4. La justificación es una obra acabada y completa: en el momento en que una persona cree es justificada, perfectamente justificada. La santificación es una obra relativamente imperfecta; será perfecta cuando entremos en el cielo. 

5. La justificación no admite crecimiento ni es susceptible de aumento. En el momento de acudir a Cristo por la fe el creyente goza de la misma justificación de la que gozará para toda la eternidad. La santificación es una obra eminentemente progresiva, y admite un crecimiento continuo mientras el creyente viva.

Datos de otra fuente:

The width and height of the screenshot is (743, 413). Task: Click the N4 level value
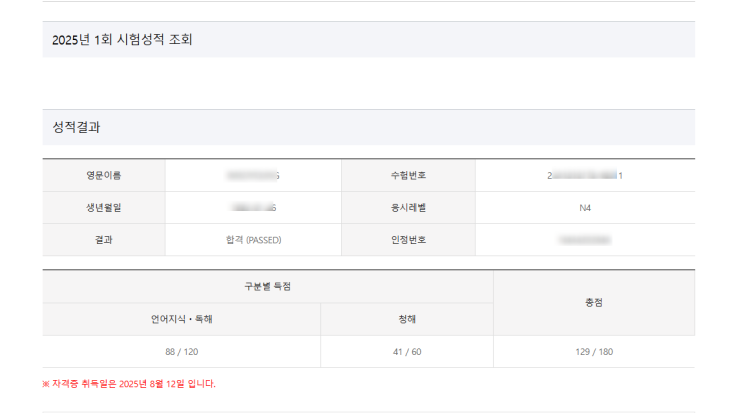pos(585,208)
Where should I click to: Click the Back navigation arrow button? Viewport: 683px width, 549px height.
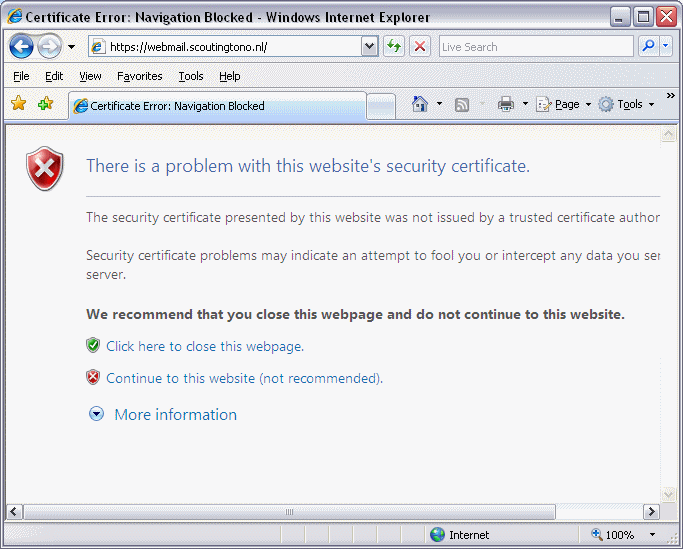click(22, 46)
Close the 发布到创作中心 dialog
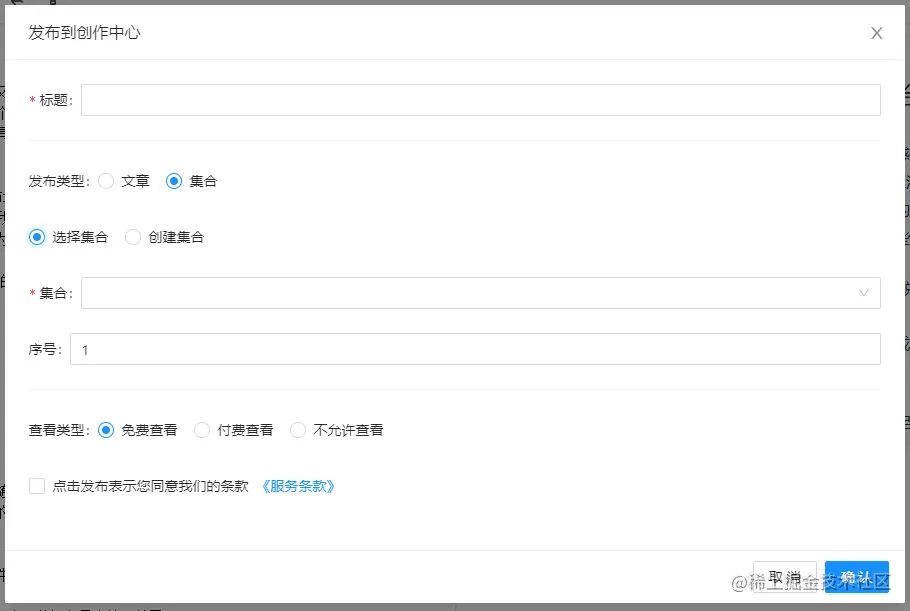This screenshot has width=910, height=611. (x=877, y=33)
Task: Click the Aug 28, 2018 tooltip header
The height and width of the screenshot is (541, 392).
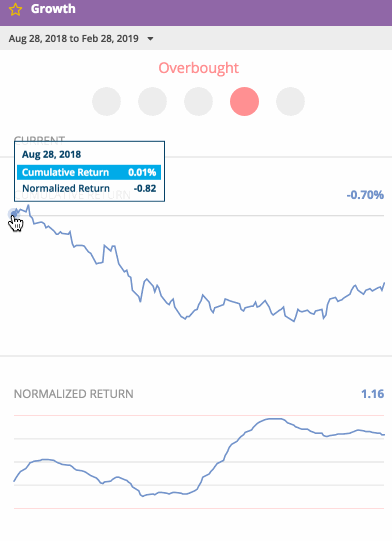Action: point(51,154)
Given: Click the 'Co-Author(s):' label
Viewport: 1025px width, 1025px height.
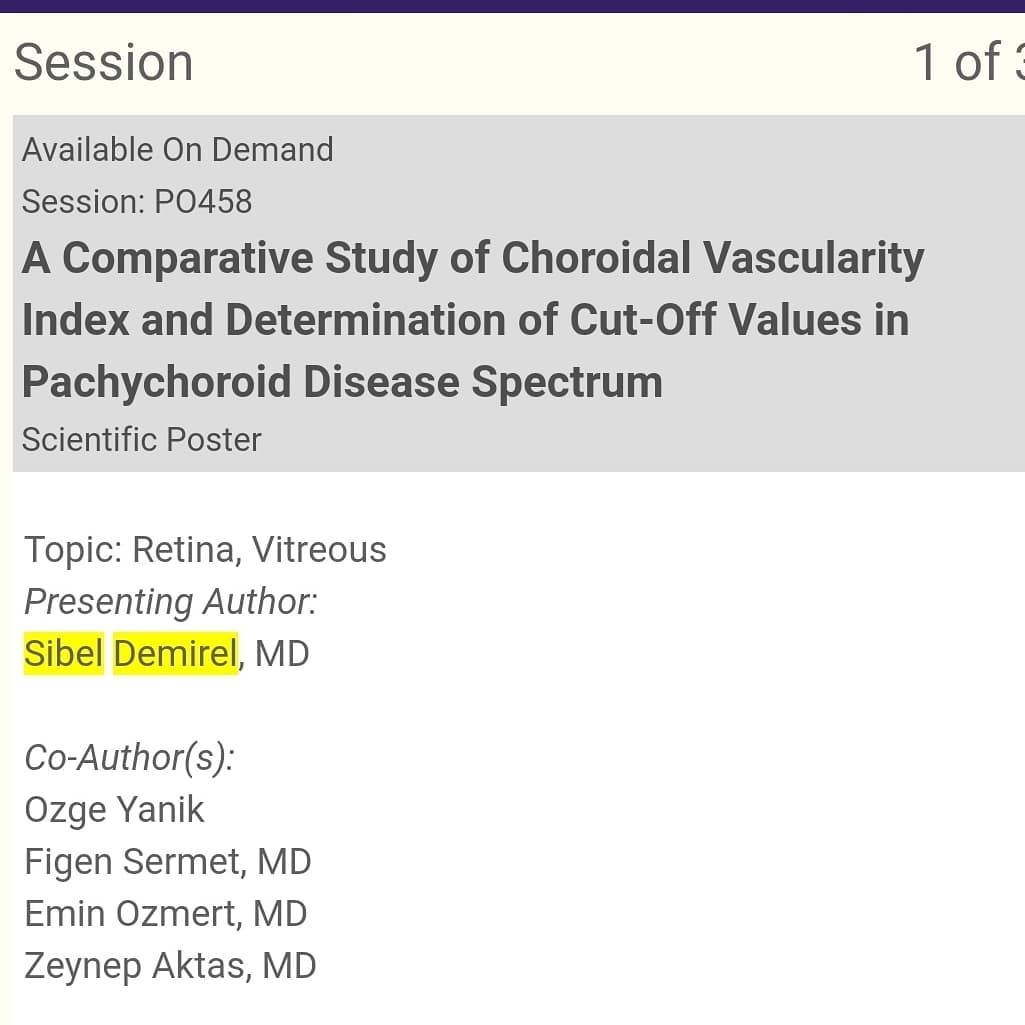Looking at the screenshot, I should click(x=129, y=758).
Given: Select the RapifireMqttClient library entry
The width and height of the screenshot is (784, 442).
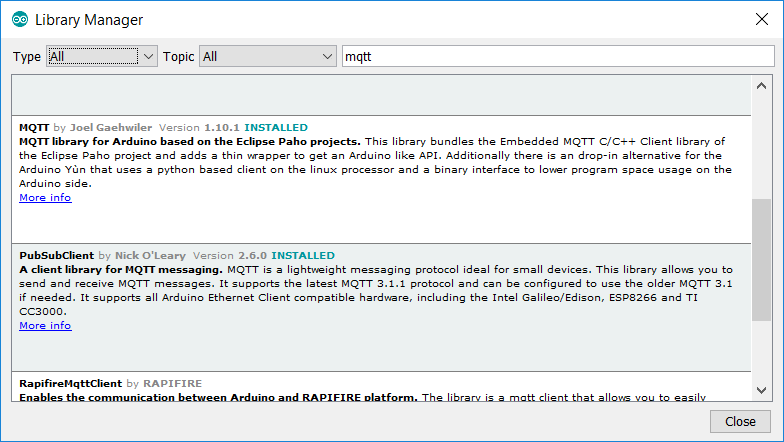Looking at the screenshot, I should 70,383.
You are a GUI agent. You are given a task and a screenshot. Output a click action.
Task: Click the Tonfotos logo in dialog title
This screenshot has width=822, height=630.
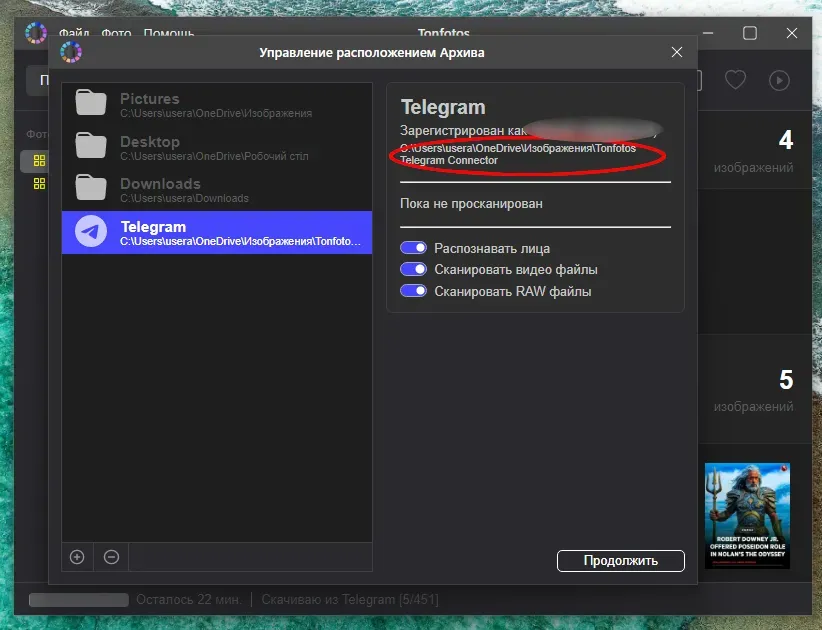[71, 52]
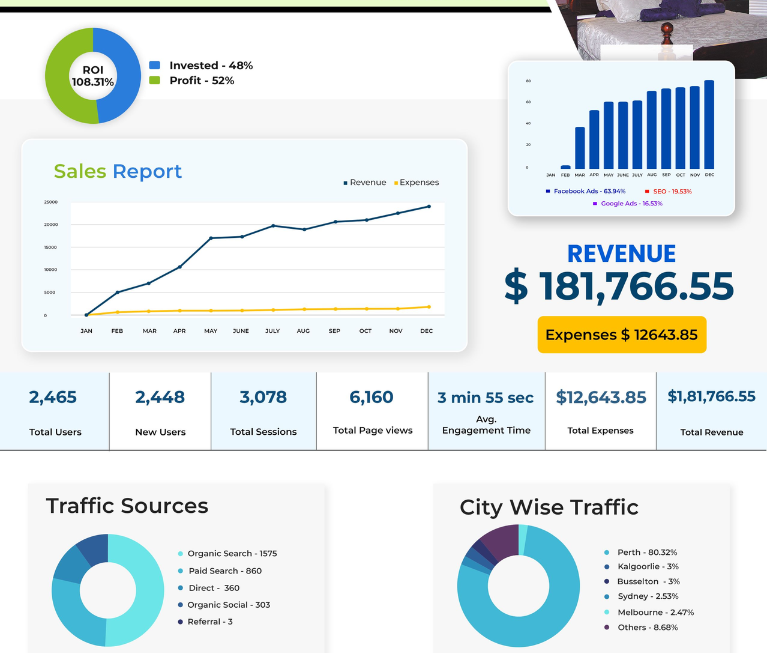Select the DEC revenue point on line chart
The width and height of the screenshot is (767, 653).
[x=429, y=206]
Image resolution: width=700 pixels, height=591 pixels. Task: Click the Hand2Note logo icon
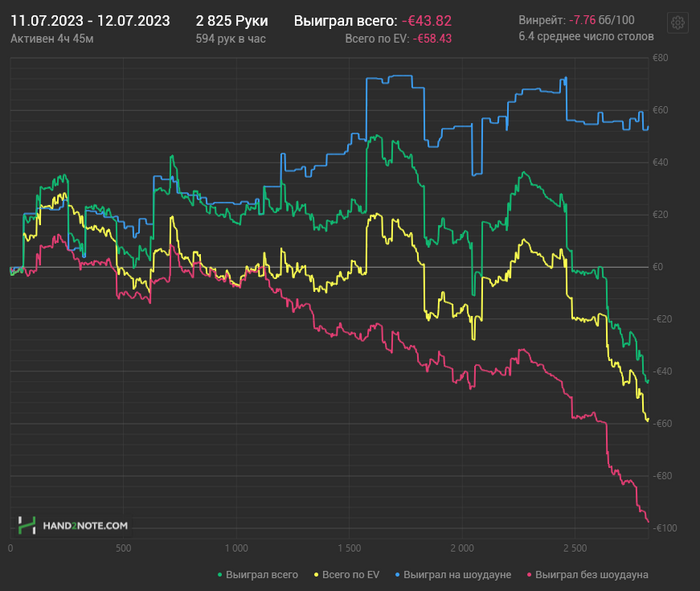[27, 525]
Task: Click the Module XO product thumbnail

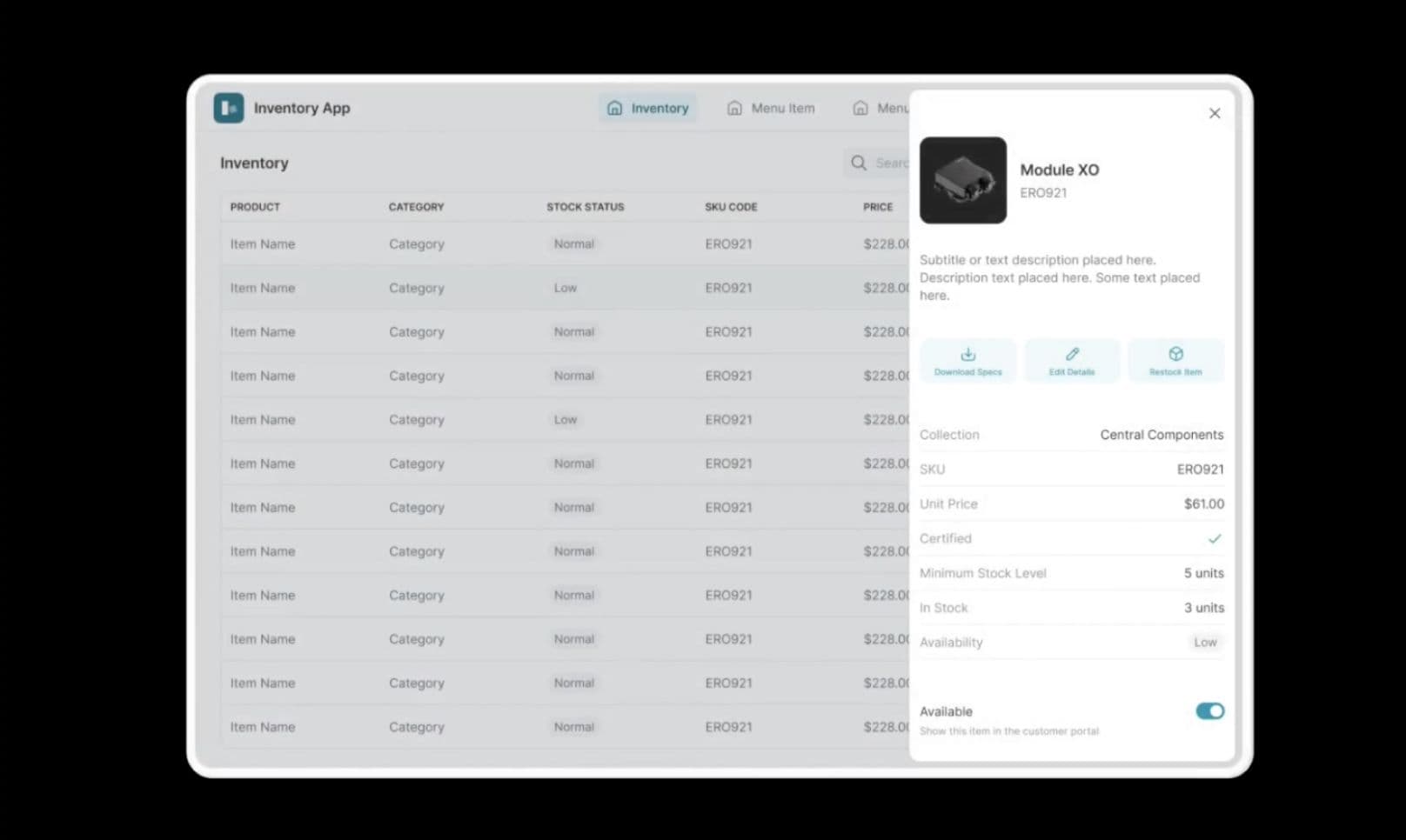Action: 963,180
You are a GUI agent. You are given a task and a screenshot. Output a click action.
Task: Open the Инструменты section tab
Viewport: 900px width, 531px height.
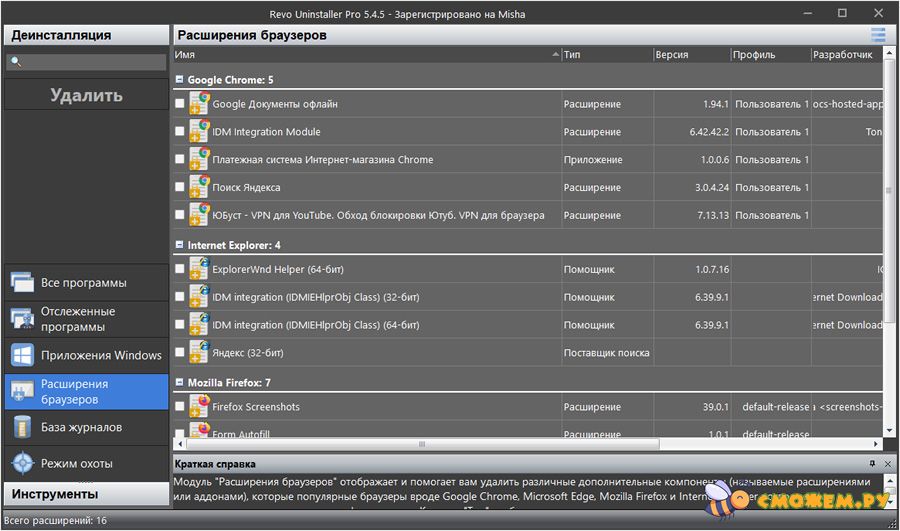tap(85, 494)
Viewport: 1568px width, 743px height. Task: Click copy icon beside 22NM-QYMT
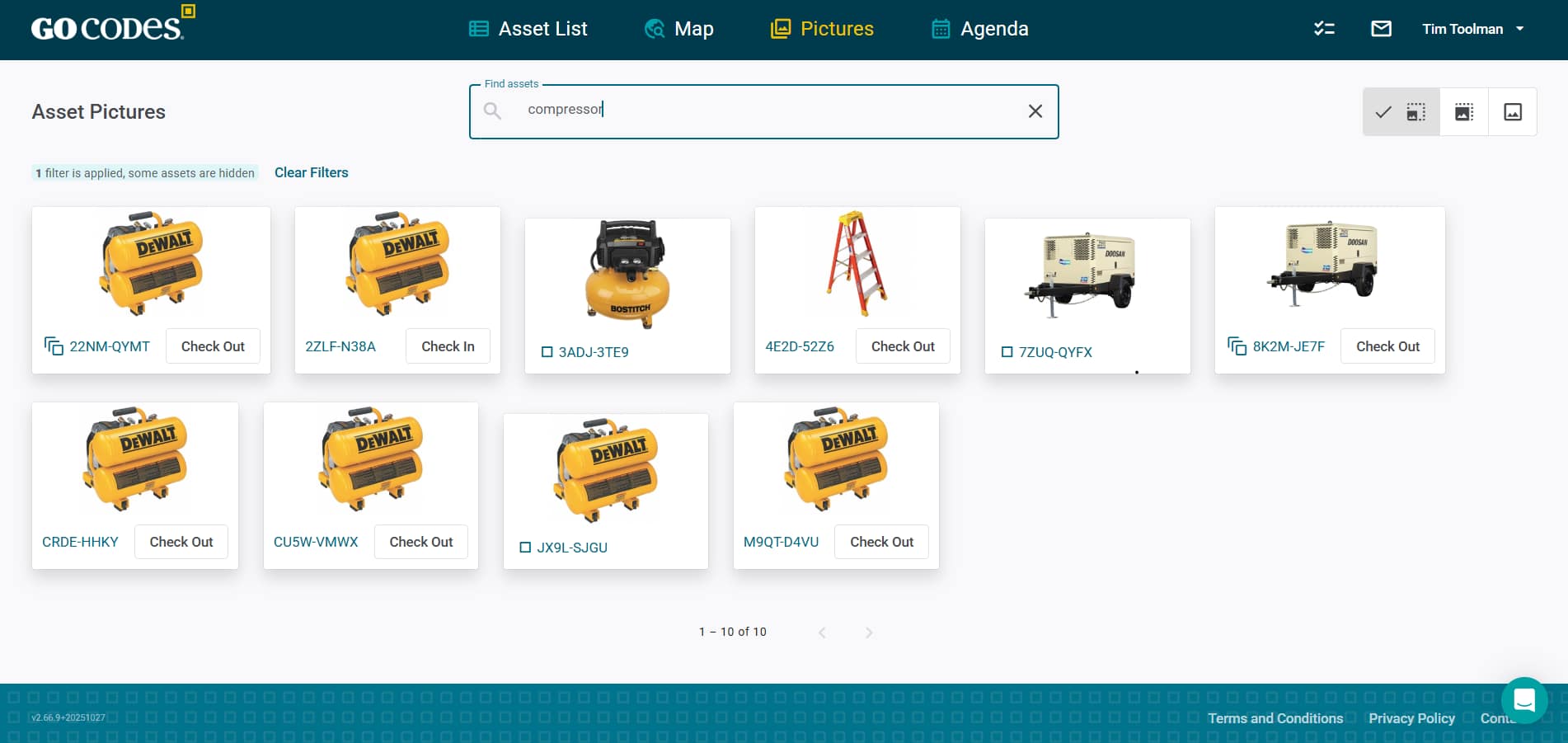pos(54,346)
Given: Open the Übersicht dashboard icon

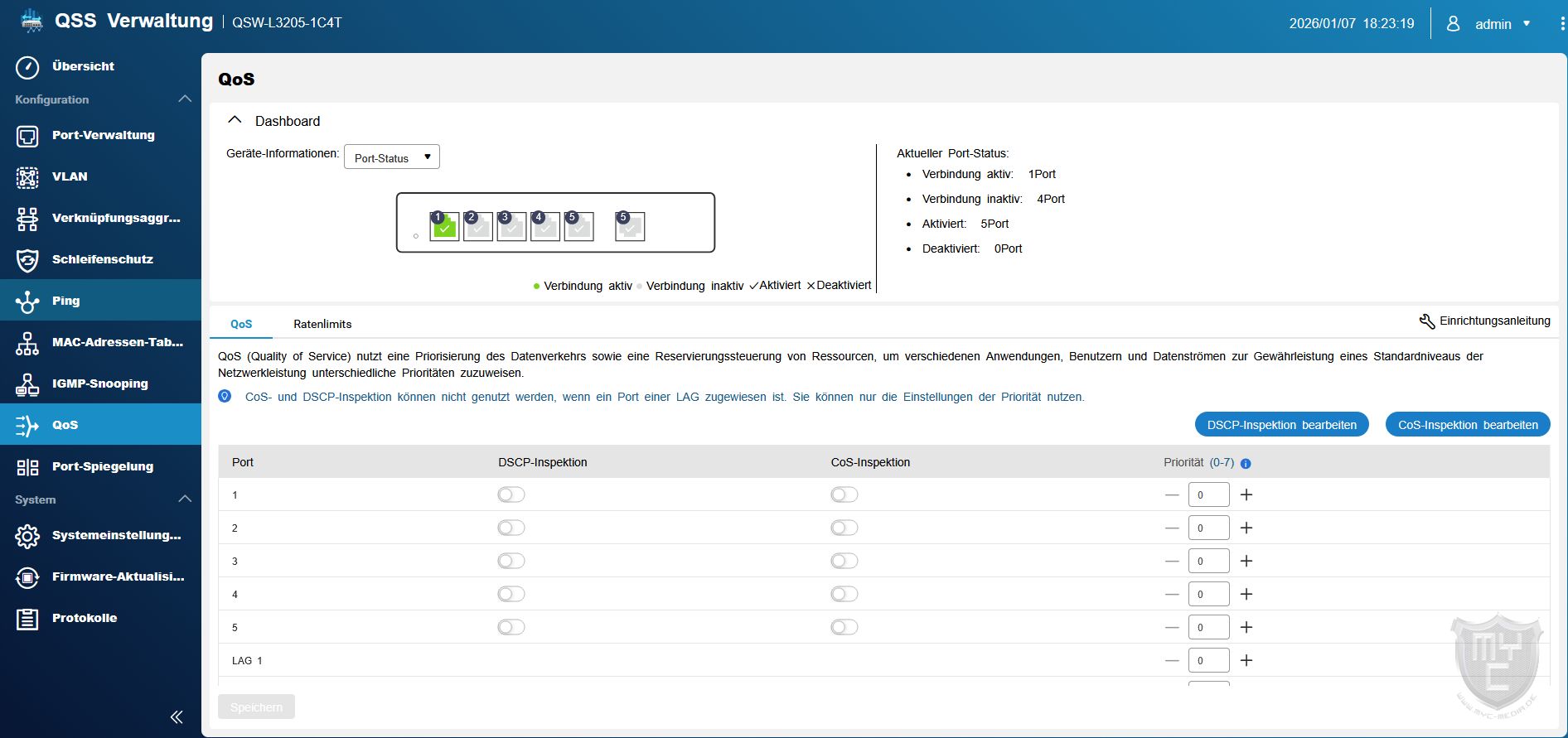Looking at the screenshot, I should click(27, 67).
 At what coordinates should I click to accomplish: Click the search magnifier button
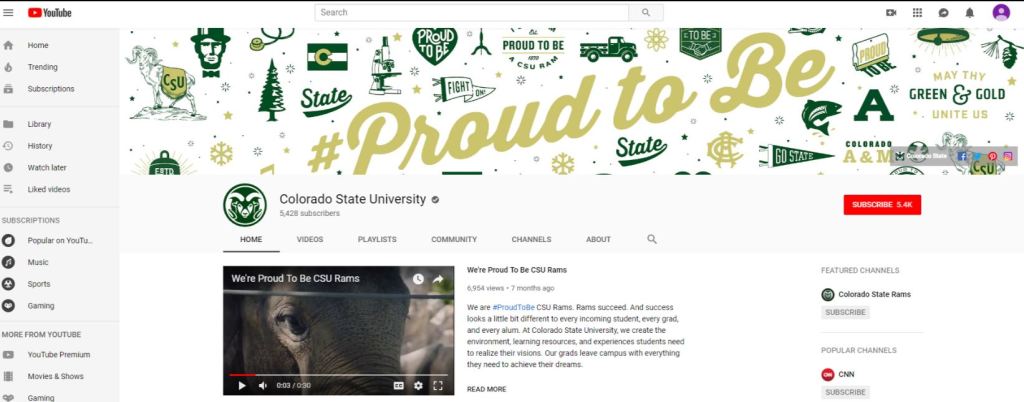[x=646, y=12]
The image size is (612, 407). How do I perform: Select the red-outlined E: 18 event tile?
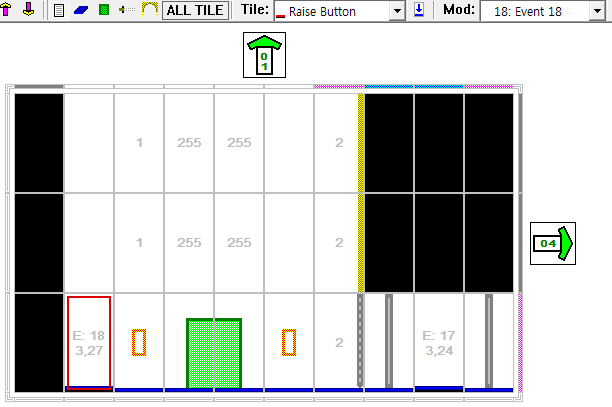[x=89, y=342]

6. La justificación hace referencia a la persona del creyente, a su posición delante de Dios y a la absolución de su culpa. La santificación, en cambio, se refiere a la naturaleza del creyente, y a la renovación moral del corazón.

7. La justificación nos da título de acceso al cielo, y confianza para entrar. La santificación nos prepara para el cielo, y nos previene para sus goces.

8. La justificación es un acto de Dios en referencia al creyente, y no es discernible para los otros. La santificación es una obra de Dios dentro del creyente que no puede dejar de manifestarse a los ojos de los demás.


Pongo estas distinciones a la atenta consideración de los lectores. Estoy persuadido de que gran parte de las tinieblas, confusión e incluso sufrimiento de algunas personas muy sinceras, se deben a que se confunde y no se distingue la santificación de la justificación. Nunca se podrá enfatizar demasiado el hecho de que son dos cosas distintas, aunque en realidad no pueden separarse, y que el que participa de una ha de participar ineludiblemente de la otra. Pero nunca, nunca, se las debe confundir, ni se debe olvidar la distinción que existe entre las dos.